When I was a young teen, they told me that extended family protested, asking “isn’t there a white baby you can
adopt?” My mom and dad ignored them.
Another lesson came when I was in high school and sang bass
in the choir’s barber shop quartet. I
was surprised to learn that my reserved, mechanical engineer dad sang baritone in
one when he was a young man. He said he
had even considered joining a national society of barbershop singers, but
rejected the idea after he learned they would not allow black people into their
organization. He didn’t say it
boastfully. He didn’t point out that he
made this little stand several years before the Civil Rights movement started
to gain national attention. He just said
it, because it was true. These are
lessons that were also planted deep in my heart; finding purchase, taking root,
and crowding out the one placed there by my best friend in 1974.

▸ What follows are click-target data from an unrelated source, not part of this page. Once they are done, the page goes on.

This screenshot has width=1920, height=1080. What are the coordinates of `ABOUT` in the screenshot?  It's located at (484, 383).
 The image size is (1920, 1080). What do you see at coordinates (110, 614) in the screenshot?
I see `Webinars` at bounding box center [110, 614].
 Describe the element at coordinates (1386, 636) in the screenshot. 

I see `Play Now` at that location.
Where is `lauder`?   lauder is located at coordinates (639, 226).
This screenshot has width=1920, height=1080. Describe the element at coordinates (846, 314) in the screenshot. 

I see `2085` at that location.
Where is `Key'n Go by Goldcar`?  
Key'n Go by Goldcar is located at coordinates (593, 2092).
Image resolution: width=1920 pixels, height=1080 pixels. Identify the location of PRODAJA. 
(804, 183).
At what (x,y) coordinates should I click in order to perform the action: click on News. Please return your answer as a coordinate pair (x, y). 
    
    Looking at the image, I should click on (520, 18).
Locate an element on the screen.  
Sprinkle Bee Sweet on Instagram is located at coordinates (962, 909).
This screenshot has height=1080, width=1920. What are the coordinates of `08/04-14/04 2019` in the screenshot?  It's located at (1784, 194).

While I am grateful to have had parents who would teach me
these lessons, I am also uncomfortable with how easily my eight-year-old heart
was molded by a friend’s offhand remark.
While racism appalls me now, I must also recognize that I once started
on that path, even if I never got too far past the trailhead. I realize that even now, seeds of arrogance
and ignorance and fear are constantly being sown, and I have a responsibility
to be vigilant, to weed out evil and lies, and nurture charity and truth.
Bigotry has “got to
be carefully taught” as Joe Cable self-loathingly sings. The good news is that tolerance, respect and compassion
can also be taught. We, as adults, need to pass those lessons down to the next generation. We need more people
like my dad.
I, for one, choose to be one of them.